The present invention relates to fungicidal compositions, methods of making the compositions and methods of applying such compositions to control fungal diseases of plants. Phosphorus containing compounds with fungicidal properties and fertilizer capabilities have already been proposed as disclosed in the prior patents detailed herein. None of these patents however, include as an active ingredient, a complex organic composition derived from natural organic materials such as leonardite, lignite, peat, shale, sediments and soil. Such organic compositions are believed to enhance the effectiveness of the phosphorus containing compounds in controlling fungal diseases.
Standard fertilizers generally comprise blends of one or more nitrogen containing compounds (e.g. nitrate or ammonium salts), a phosphorus containing compound (e.g. phosphate), and potassium. Such fertilizers are generally not used for their fungicidal effect. These fertilizers have been combined with liquid plant growth modification compositions of the type described in U.S. Pat. No. 4,698,090 issued to Marihart and/or with liquid plant growth compositions of the type described in U.S. Pat. No. 4,786,307 issued to Marihart. The U.S. Pat. No. 4,698,090 discloses a process for extraction of humic acids by reacting organic chelating agents with leonardite ore, and U.S. Pat. No. 4,786,307 discloses methods of preparing chelated micronutrient compositions containing fulvic acid substantially free of humic acid and extracted from leonardite ore with a chelant. These extracts from leonardite ore are complex compositions containing thousands of interactive compounds, the beneficial effects and properties of which are not fully understood.
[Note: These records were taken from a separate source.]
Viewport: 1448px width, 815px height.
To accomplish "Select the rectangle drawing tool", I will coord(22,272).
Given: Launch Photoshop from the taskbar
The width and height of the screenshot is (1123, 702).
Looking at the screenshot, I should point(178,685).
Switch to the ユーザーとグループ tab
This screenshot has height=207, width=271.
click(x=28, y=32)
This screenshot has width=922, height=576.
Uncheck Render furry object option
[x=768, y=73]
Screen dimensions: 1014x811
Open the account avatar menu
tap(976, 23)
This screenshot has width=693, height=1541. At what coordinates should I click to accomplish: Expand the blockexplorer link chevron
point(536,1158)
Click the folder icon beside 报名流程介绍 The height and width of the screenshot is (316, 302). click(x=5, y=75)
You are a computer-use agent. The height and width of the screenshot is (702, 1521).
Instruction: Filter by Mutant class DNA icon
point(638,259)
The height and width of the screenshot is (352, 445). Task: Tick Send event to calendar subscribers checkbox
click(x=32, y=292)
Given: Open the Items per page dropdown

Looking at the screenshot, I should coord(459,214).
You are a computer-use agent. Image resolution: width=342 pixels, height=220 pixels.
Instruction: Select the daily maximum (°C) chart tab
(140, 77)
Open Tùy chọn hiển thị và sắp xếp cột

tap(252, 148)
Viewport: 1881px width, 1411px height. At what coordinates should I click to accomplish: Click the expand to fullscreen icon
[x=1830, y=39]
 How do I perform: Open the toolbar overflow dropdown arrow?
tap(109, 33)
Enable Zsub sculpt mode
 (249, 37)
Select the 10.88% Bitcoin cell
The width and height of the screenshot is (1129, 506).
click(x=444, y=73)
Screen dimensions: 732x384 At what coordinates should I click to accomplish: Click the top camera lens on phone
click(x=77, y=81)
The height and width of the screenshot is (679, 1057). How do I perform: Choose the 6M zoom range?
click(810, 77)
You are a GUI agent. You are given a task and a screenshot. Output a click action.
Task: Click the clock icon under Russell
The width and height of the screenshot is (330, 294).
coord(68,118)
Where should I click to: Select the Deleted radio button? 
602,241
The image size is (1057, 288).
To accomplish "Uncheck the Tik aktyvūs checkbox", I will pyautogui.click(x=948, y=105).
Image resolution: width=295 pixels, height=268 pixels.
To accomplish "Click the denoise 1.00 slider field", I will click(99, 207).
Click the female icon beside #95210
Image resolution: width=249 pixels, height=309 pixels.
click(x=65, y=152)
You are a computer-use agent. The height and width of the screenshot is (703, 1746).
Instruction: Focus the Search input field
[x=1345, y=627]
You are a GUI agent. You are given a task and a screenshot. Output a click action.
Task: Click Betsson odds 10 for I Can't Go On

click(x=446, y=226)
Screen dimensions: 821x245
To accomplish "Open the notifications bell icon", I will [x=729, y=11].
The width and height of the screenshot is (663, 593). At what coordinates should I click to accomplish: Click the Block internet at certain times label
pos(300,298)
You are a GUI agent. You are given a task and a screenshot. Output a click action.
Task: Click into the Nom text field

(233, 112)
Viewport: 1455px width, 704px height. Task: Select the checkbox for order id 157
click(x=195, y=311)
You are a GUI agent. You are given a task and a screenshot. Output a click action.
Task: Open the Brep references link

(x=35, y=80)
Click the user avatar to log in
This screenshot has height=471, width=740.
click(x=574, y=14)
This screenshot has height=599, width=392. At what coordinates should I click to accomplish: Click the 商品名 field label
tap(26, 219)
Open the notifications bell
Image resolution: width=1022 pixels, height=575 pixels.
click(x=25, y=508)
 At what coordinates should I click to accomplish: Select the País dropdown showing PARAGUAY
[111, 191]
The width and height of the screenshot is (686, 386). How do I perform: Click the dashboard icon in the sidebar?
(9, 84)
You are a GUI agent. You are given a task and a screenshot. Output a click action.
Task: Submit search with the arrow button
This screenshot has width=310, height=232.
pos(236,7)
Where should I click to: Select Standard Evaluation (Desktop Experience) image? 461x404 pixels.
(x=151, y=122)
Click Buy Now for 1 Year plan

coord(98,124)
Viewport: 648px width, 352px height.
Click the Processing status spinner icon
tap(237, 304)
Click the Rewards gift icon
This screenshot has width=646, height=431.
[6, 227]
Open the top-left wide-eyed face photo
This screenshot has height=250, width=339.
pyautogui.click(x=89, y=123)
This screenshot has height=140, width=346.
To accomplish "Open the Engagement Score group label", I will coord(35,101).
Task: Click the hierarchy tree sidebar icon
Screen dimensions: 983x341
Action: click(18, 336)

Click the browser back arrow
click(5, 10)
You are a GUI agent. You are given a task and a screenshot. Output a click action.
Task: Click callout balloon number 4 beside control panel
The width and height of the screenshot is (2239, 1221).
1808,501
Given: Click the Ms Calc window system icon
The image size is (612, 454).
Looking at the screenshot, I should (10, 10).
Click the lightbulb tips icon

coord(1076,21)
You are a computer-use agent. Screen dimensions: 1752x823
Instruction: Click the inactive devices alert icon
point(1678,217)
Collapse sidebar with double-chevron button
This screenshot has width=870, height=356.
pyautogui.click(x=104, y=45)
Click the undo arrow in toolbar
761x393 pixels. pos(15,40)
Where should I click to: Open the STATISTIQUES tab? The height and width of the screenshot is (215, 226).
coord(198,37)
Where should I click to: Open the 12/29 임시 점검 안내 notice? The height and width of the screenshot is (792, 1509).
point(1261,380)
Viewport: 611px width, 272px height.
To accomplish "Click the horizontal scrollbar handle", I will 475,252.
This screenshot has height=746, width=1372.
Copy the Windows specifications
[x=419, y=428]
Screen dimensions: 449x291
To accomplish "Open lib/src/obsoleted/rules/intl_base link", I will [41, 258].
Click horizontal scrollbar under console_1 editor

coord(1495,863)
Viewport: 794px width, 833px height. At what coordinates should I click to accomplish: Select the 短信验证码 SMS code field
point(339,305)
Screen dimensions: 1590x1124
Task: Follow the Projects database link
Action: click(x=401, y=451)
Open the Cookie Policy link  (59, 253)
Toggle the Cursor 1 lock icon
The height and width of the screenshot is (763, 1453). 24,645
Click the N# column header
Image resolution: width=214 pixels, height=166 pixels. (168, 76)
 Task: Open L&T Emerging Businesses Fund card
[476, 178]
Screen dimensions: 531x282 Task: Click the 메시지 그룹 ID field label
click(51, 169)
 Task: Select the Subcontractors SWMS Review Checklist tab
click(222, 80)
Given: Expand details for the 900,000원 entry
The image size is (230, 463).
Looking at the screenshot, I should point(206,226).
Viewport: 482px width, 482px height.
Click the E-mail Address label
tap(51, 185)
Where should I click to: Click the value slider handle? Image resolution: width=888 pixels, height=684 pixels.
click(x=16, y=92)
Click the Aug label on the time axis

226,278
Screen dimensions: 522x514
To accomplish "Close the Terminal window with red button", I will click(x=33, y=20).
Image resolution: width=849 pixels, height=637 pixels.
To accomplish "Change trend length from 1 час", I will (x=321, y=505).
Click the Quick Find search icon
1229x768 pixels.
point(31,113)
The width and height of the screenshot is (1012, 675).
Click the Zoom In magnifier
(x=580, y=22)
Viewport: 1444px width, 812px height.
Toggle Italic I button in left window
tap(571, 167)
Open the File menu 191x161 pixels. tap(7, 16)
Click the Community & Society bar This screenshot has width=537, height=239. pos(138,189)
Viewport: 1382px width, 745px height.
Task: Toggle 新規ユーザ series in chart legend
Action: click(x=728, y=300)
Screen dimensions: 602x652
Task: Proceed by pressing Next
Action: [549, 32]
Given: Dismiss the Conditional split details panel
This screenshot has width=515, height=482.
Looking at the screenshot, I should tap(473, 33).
Nutritional functions of humic substances are described in U.S. Pat. No. 6,080,220 issued to Sequi, et al. That patent discloses that the nutritional functions of humic substances are both direct, when the nutritive elements are released in the course of slow mineralization of humic substances themselves, and indirect, when their ability to complex and chelate the metals that are found in the liquid phase allow for plant uptake of the nutrients. In nature the indirect nutritional function is considered the more important one for making available different nutritional metals, such as iron, calcium, and magnesium. Humic substances tend to chelate the metals present in the soil solution, thus preventing the precipitation of the metals in the forms of oxides, hydroxides or carbonates, which then become unusable because they are in insoluble forms that cannot be absorbed by the root hairs of plants. Chelation by the humic substances makes the metals available for nutritional purposes.
U.S. Pat. No. 5,830,255 issued to Lovatt and U.S. Pat. No. 6,113,665 issued to Lovatt, disclose concentrated water dilution fertilizers comprising buffered compositions of a phosphorus containing acid or salt thereof which, when diluted with water, have a foliage acceptable pH for phosphorus uptake as a fertilizer.
Compositions for control of fungus are known including, for example, the fungicidal compositions containing phosphorous acid disclosed in U.S. Pat. No. 4,075,324 issued to Thizy and the commercial ALIETTE® WDG composition containing aluminum tris (O-ethyl phosphonate) as active ingredient from Aventis Crop Science which is foliarly applied for control of Downy Mildew in lettuce crops. Another example of a composition for the control of fungus is the use of phosphate and phosphonate disclosed in U.S. Pat. No. 6,338,860 issued to Taylor and the commercial PHOS-MIGHT composition from Foliar Nutrients, Incorporated for control of Phytophthora infection in plants. More effective fungicidal compositions are desired, particularly those, which are also capable of stimulating and enhancing plant growth, and have little effect on the environment.
Historically, application of fungicidal materials has been predominantly limited to foliar applications. Since the mode of action of most of these materials has been of a contact nature, direct contact of the fungicide with the disease organism has been one the limiting factors impacting the efficacy of many fungicides. Applications of the materials directly to the plant foliage have been the most widespread methods of delivery. This direct application method is inherently expensive as it requires foliar application apparatus and labor to apply these materials. Further reductions in efficacy are attributed to “washing-off” by rain or sprinklers which removes the fungicide from its intended location of placement. More recently newer fungicide chemistries have allowed for application of these fungicides to the soil. Applications of phosphorus fungicide materials directly to the soil are subject to chemical “tie-up” and have been limited in their effectiveness under soil conditions.